# Anyone using a Harmony Remote with a 622 ?



## zer0cool (Nov 24, 2004)

After I got my XBOX360, I picked up a Harmony 360 Remote. It took a few calls, and about six hours to get it set up to control all my components correctly (Stereo receiver, HDTV, HDREceiver/DVD Player, and Dish 921 receiver), but after it was set up correctly, it works like a champ. One button to go from everything off to watching SAT, or watching DVD, or playing 360, or whatever.
I'm just hoping the 622 set up goes smoothly.


----------



## Ron Barry (Dec 10, 2002)

Someone mentioned somewhere that there actually is a profile already on the harmony site for the 622. I have a Harmony 880. Very happy with mine and I am not anticipating any issues with moving to a 622.

I would be suprised if there were.


----------



## zer0cool (Nov 24, 2004)

That's what I was hoping to hear. I didn't want to be the Guinea Pig for creating the 622 profile. Should be relatively painless if the profile is there.
The only issue I've had was getting my TV to "Jump" directly to HDMI from one of the other input sources. Had to program it to go to DVI and then move one up to HDMI. It jumps directly to the other inputs fine. (I'm using a DVI to HDMI adapter with my 921, so I don't know if that was keeping the HDMI port from being seen as active or not, since it skips inactive input options). Maybe the 622's true HDMI connection will help.


----------



## Bill R (Dec 20, 2002)

I already had my Harmony 880 set up for my 721. When I got my 622 I put it where the 721 was. I thought that I would have to set up my Harmony for the 622, but, to my suprise, it worked fine with the 721 setup. I just wish that Harmony would let us re-name devices.


----------



## Cardini (Aug 14, 2002)

I have a Harmony 659 set up with my 622. Works great.


----------



## steelhorse (Apr 27, 2004)

Bill R said:


> I already had my Harmony 880 set up for my 721. When I got my 622 I put it where the 721 was. I thought that I would have to set up my Harmony for the 622, but, to my suprise, it worked fine with the 721 setup. I just wish that Harmony would let us re-name devices.


You can rename devices with the 880. Just have to poke around in the setup pages. I did it with mine. Just don't remember where I found the page.


----------



## Bill R (Dec 20, 2002)

steelhorse said:


> You can rename devices with the 880. Just have to poke around in the setup pages. I did it with mine. Just don't remember where I found the page.


Thanks. I had not been to the Harmony site in a while. In their current software you can pick "more options" for the device, then "rename" to change the name of the device that is displayed on the remote.


----------



## liferules (Aug 14, 2005)

Yeah, I should have left my harmony set for the 522 DVR as it worked the same on the 622. I switched it and there are several buttons that are incorrectly programmed by the Harmony site, including the DVR button!

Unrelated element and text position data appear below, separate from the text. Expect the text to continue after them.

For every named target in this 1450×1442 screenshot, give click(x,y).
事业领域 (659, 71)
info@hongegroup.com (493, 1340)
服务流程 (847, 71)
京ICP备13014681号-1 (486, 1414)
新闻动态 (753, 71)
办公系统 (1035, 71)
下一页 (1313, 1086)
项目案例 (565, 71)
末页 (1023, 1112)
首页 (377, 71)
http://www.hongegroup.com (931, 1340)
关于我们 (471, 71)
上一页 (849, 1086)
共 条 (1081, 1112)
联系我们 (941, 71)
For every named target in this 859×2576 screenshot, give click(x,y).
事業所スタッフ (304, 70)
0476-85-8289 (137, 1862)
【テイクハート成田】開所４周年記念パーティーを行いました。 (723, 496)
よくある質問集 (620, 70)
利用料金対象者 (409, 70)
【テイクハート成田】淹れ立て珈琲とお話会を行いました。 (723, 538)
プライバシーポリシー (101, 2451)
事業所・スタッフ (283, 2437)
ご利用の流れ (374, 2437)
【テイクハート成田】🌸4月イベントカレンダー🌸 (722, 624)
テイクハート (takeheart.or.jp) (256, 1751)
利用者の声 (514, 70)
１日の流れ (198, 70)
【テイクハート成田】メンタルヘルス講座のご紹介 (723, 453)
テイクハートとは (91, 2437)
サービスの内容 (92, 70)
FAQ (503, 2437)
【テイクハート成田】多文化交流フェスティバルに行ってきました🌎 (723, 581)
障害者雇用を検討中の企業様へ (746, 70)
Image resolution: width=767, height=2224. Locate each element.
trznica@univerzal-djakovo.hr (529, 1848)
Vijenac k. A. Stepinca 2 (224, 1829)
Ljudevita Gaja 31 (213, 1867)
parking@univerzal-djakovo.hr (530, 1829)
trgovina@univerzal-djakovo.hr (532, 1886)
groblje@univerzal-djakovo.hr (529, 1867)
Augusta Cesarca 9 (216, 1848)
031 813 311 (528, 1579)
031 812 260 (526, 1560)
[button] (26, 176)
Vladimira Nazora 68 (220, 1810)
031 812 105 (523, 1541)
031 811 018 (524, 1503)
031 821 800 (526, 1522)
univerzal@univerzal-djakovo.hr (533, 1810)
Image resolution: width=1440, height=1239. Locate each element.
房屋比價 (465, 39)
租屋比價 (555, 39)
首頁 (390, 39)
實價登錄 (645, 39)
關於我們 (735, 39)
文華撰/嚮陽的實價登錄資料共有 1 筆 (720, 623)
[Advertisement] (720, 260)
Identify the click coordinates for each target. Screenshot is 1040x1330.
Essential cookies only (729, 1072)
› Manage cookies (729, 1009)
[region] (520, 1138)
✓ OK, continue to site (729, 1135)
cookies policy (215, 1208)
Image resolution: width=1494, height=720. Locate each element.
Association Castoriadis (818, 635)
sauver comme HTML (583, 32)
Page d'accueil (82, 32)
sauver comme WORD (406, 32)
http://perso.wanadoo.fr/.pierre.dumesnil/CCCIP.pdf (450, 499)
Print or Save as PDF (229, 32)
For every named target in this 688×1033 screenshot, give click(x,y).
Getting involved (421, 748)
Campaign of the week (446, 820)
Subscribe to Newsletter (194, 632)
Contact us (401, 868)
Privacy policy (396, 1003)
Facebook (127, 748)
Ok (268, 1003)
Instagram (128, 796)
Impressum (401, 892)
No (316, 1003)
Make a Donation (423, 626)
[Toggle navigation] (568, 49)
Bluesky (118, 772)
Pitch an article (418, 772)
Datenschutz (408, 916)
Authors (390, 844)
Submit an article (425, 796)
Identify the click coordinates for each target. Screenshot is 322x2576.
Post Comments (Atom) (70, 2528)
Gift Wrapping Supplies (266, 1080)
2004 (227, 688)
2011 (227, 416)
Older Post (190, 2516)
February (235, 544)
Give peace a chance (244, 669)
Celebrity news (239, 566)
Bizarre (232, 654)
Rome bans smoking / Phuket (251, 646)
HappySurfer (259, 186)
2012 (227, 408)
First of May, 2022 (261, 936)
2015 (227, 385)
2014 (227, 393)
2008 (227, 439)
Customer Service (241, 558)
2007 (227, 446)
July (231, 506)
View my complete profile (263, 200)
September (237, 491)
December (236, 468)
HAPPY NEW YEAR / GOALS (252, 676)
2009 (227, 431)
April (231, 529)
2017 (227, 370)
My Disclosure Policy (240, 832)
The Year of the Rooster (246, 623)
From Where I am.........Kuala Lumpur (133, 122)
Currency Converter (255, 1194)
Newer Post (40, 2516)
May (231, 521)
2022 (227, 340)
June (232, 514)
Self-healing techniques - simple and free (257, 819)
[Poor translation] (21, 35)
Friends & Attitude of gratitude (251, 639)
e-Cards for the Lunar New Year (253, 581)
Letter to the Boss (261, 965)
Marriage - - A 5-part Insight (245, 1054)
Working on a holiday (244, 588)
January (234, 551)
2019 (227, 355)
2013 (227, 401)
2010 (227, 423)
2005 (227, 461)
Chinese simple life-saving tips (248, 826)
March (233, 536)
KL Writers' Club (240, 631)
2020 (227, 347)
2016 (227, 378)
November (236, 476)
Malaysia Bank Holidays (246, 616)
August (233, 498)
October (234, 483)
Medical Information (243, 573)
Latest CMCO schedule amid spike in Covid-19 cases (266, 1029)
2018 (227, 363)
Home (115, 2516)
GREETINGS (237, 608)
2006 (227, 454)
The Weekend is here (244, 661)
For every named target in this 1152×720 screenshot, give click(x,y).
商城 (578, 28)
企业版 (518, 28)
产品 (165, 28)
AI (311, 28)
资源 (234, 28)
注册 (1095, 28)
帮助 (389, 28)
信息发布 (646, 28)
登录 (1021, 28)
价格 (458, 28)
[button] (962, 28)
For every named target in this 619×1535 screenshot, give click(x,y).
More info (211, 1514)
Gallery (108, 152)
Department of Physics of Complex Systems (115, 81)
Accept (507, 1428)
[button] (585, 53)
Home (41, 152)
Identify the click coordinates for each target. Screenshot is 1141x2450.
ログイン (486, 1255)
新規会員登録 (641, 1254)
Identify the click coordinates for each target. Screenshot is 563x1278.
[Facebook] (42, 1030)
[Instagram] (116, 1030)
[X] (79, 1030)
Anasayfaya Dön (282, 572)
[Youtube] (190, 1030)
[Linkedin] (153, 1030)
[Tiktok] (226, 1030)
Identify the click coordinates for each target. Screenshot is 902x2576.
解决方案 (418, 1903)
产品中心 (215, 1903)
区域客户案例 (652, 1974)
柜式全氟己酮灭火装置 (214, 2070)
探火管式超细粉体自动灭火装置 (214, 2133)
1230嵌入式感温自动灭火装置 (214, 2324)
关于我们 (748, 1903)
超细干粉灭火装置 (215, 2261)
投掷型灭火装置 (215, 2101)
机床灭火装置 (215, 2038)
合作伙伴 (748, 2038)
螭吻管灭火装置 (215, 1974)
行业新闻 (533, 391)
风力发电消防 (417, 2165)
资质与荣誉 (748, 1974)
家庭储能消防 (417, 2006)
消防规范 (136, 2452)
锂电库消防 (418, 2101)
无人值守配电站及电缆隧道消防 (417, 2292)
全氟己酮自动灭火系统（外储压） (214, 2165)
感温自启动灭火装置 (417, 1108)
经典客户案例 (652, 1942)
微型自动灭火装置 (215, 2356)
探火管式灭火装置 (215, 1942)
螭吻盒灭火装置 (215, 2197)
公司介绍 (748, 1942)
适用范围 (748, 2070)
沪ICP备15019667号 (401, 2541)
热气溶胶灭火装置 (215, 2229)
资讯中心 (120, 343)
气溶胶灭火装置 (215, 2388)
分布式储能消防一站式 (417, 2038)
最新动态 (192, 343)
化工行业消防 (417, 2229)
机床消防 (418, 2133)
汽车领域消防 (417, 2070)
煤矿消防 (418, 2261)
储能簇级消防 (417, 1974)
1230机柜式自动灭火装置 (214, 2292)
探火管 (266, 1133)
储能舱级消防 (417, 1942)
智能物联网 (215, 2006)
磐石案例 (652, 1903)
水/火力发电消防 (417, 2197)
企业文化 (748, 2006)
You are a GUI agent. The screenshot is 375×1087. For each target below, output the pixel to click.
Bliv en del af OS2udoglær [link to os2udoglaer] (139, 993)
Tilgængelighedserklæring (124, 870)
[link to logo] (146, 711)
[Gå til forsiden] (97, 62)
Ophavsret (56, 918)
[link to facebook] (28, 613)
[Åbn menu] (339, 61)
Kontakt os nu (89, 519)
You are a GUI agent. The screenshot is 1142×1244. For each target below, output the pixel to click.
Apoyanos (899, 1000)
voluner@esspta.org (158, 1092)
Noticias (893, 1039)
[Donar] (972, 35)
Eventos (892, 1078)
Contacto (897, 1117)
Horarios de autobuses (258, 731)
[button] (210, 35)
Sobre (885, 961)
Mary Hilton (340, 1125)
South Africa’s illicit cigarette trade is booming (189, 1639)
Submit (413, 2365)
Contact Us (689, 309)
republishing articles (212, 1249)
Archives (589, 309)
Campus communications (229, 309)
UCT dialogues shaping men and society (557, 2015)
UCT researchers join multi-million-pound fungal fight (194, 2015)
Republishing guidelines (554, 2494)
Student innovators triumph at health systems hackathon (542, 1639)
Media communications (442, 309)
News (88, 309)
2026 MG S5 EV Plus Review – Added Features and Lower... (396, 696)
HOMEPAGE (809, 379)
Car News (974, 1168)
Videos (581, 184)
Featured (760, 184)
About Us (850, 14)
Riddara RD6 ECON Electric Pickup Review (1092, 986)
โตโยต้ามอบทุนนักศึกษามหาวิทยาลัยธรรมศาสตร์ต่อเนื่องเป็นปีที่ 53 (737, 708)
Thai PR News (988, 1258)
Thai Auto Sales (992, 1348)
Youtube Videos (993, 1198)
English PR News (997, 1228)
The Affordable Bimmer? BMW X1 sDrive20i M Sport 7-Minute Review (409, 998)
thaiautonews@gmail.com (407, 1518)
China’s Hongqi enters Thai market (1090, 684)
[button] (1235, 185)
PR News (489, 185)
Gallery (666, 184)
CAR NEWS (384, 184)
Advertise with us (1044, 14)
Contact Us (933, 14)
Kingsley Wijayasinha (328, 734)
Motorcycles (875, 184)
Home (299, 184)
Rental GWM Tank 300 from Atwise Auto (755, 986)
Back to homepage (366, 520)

I have to "relearn" it before I could reach my saved programs...They also don't have the "format" or "*" button which is pretty important, so I had to have it learn that one as well.

Bottom line, it still needs refining, but is there.


----------



## zer0cool (Nov 24, 2004)

Yeah, I used the four XBOX buttons on my remote to manually map Guide, DVR, Format, and HD/SD on my 921 setup. If everything seems to work correctly, I may just keep that profile for my 622, as I'm used to where everything is.


----------



## chiefclerk (Apr 2, 2005)

Ron Barry said:


> Someone mentioned somewhere that there actually is a profile already on the harmony site for the 622. I have a Harmony 880. Very happy with mine and I am not anticipating any issues with moving to a 622.
> 
> I would be suprised if there were.


Ron,
Which of the Harmony 880 buttons provides access to the PVR, DVR?


----------



## Jason Nipp (Jun 10, 2004)

I have the DVR button setup as a additional function in the LCD area of the 880.


----------



## liferules (Aug 14, 2005)

chiefclerk said:


> Ron,
> Which of the Harmony 880 buttons provides access to the PVR, DVR?


I have one on the LCD extra area and also programmed the pound key to be "DVR", as it is easier to push with one hand...


----------



## chiefclerk (Apr 2, 2005)

Jason Nipp said:


> I have the DVR button setup as a additional function in the LCD area of the 880.


Jason:

Did you have to program the PVR function through the button customization process on the Harmony Remote site? It strikes me as odd that the standard 622 profile does not anticipate this requirement.

chiefclerk


----------



## liferules (Aug 14, 2005)

chiefclerk said:


> Jason:
> 
> Did you have to program the PVR function through the button customization process on the Harmony Remote site? It strikes me as odd that the standard 622 profile does not anticipate this requirement.
> 
> chiefclerk


The standard 622 profile has a DVR button, but remember that Harmony remotes are activity based...so the "watch TV" activity will need to be customized for the buttons you most use... If you chose "device mode" then chose the PVR and it is set up fairly well...


----------



## Ron Barry (Dec 10, 2002)

chiefclerk said:


> Ron,
> Which of the Harmony 880 buttons provides access to the PVR, DVR?


I also did what Jason did with my 921 and 721 setup. Created a LCD button to do the PVR. Also added one for DishHome


----------



## Chop-Chop (Mar 8, 2006)

My 622 works like a champ with the Harmony 659. I noticed some of the commands were missing like format for example (probably I got one of the first profiles) but one can just easily add/learn them if needed.


----------